The first time I read about critical realism it sounded like common sense dressed up in language it did not earn. The world exists whether you study it or not. You cannot observe reality directly. Your measurements are always fallible. These felt obvious, not revolutionary. I wondered why anyone would build a whole paradigm around something so straightforward when there was actual research to design. Positivism gave you clean hypotheses and testable predictions. Interpretivism gave you rich accounts of meaning and context. Critical realism gave you a lecture about ontology. I filed it under philosophical background, not practically useful, and moved on to theories I actually needed to know for comps.
The second reading came during paradigm comparison. Day 2 of my study hub had the full treatment. Positivism assumes objective reality and tests falsifiable hypotheses. Interpretivism assumes socially constructed reality and pursues understanding through meaning.

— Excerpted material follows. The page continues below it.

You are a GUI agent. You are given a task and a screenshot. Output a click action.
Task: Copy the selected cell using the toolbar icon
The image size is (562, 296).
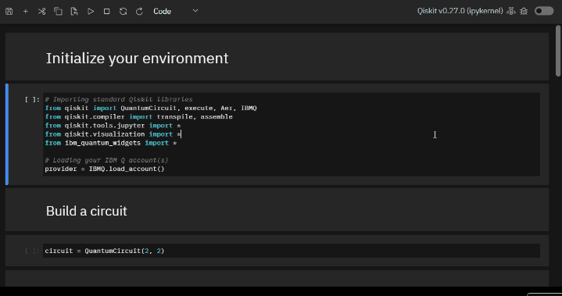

Critical realism assumes a stratified ontology: the real which is mechanisms and structures and powers, the actual which is events generated when mechanisms are triggered, and the empirical which is the subset of events we observe. Wynn and Williams (2012) explained that observed regularities may not reveal underlying causal mechanisms because context activates or suppresses them in open systems. I read that paragraph. I underlined it. I put it in my comparison table. And I still did not absorb it. I could define retroduction, reasoning backward from observed events to the mechanisms that could have generated them. I could name Mingers et al. (2013) as the citation for CR bridging positivist and interpretive research. I could write a clean exam paragraph explaining stratified ontology and explanatory power as the evaluation criterion. But I could not feel why any of it mattered beyond the exam table. The distinction between the real, the actual, and the empirical felt like a philosophical refinement that did not change what I would actually do in a study. I would still collect data. I would still analyze it. The labels would be different but the work would look the same.
I think the problem was that I had no concrete problem that required the stratified ontology. I had the framework in my head but nothing pressing to apply it to. The real test of a theory is not whether you can define it. It is whether the theory does work that would not get done without it. And I had not yet encountered a question that CR answered better than the alternatives.
The third reading was not a reading. It came from watching what happens when machine learning models go into production and fail.
The pattern is well known to anyone who has deployed a model. A neural network trains on historical data, achieves strong performance on a held out test set, and then drops in accuracy once it faces live data. Every ML engineer who has shipped a model has experienced this. The standard explanation is concept drift or distribution shift. The statistical properties of the target variable change over time. The model was optimized for the old distribution. The new distribution produces different patterns. So the model degrades and needs retraining.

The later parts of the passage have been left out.